The SNP array method with Global Screening Array-24 v3.0 variant DTC booster chips is used for analysis of familial hypercholesterolaemia (FH test). Data are loaded into evaluation programmes: GenomeStudio and GLOBAL. The results of data processing by these software is genotyping of the annotated markers (rs) and the evaluation of the effect on familial hypercholesterolaemia. The FH test detects mutations with significant clinical effect in the Czech population, in the European population and mutations reported in international sources (753 LDLR gene mutations, 27 PCSK9 gene mutations and 6 APOB gene mutations). The SNP array also enables the detection of large genomic rearrangements (deletions and duplications) in genes tested. 

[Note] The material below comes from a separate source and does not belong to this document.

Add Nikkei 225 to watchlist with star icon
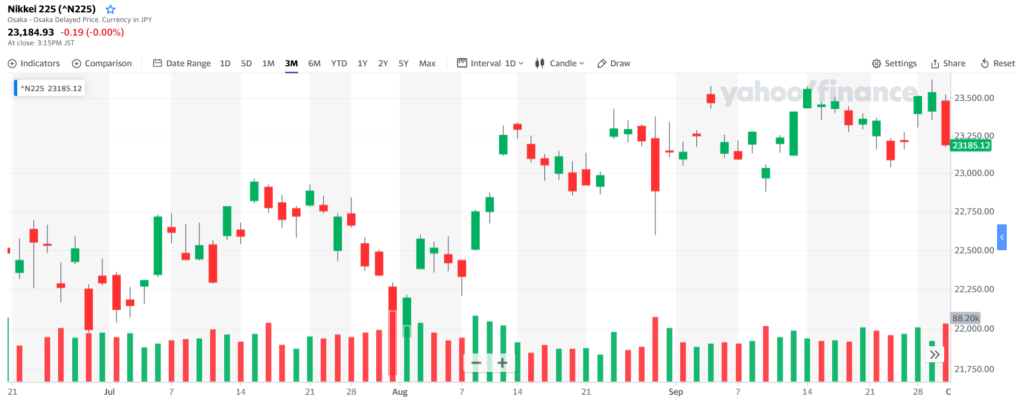 point(110,10)
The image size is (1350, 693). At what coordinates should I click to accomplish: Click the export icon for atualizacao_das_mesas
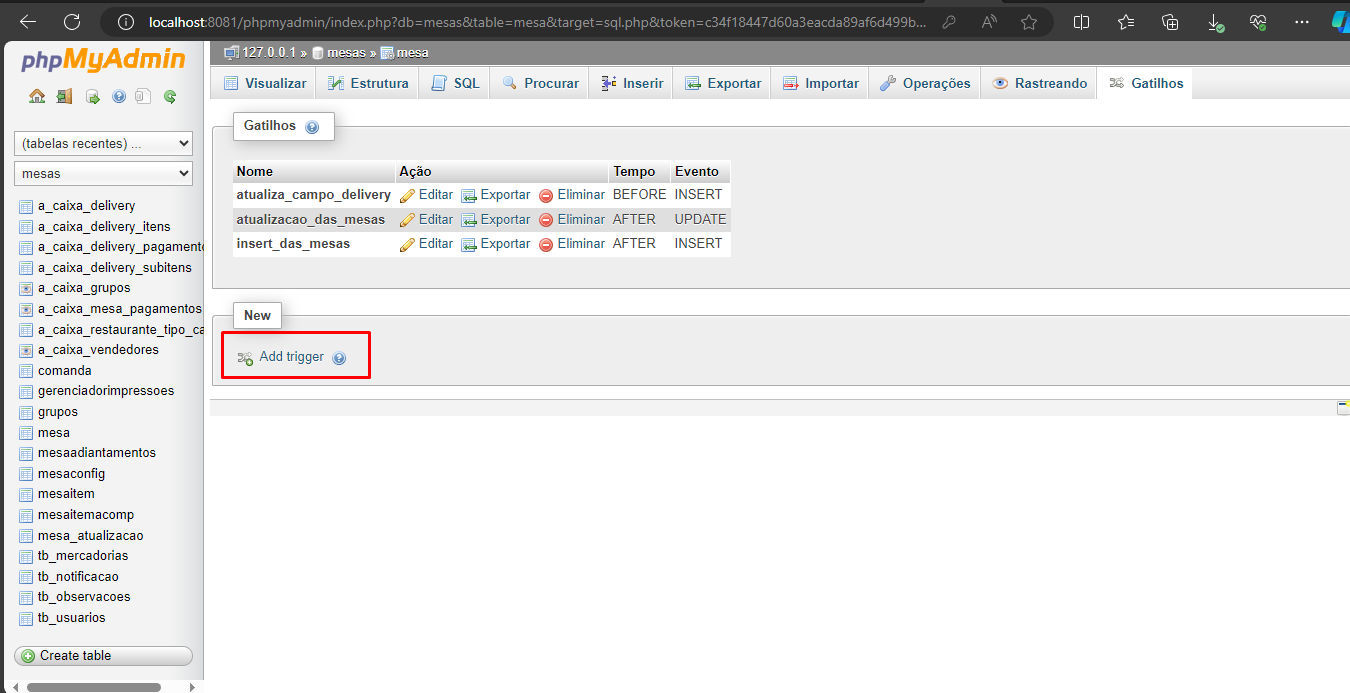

The polygenic LDL-C 6SNP risk score (GLGC weight score) detects six variants of different genes including the APOE haplotype and their weighted effect on LDL-C values. Patients with a risk score belonging to the 20% of the highest scores (upper two deciles) have the highest risk of polygenic FH. The effect of a large-effect gene mutation also affects the risk score. Genotype also affects the efficacy and risk of side effects of FH treatment – mainly the most commonly used LDL-C-lowering drugs of the statin class. To estimate the efficacy and risk of adverse effects of statin therapy, the FH test detects the presence of the SLCO1B1, CYP2C9, APOE and ABCG2 gene variants. 

To estimate the polygenic risk of atherosclerosis and the degree of efficacy of statin therapy, the FH test calculates a polygenic risk score (PRS) from 64 small-effect gene variants. Patients with PRS scores belonging to the 20% of the highest scores (upper two deciles) are expected to have the highest effect from statin therapy. The FH test also detects the presence of 16 rare PCSK9 gene variants with gain-of-function, the detection of which may support consideration for the indication of PCSK9 inhibitors.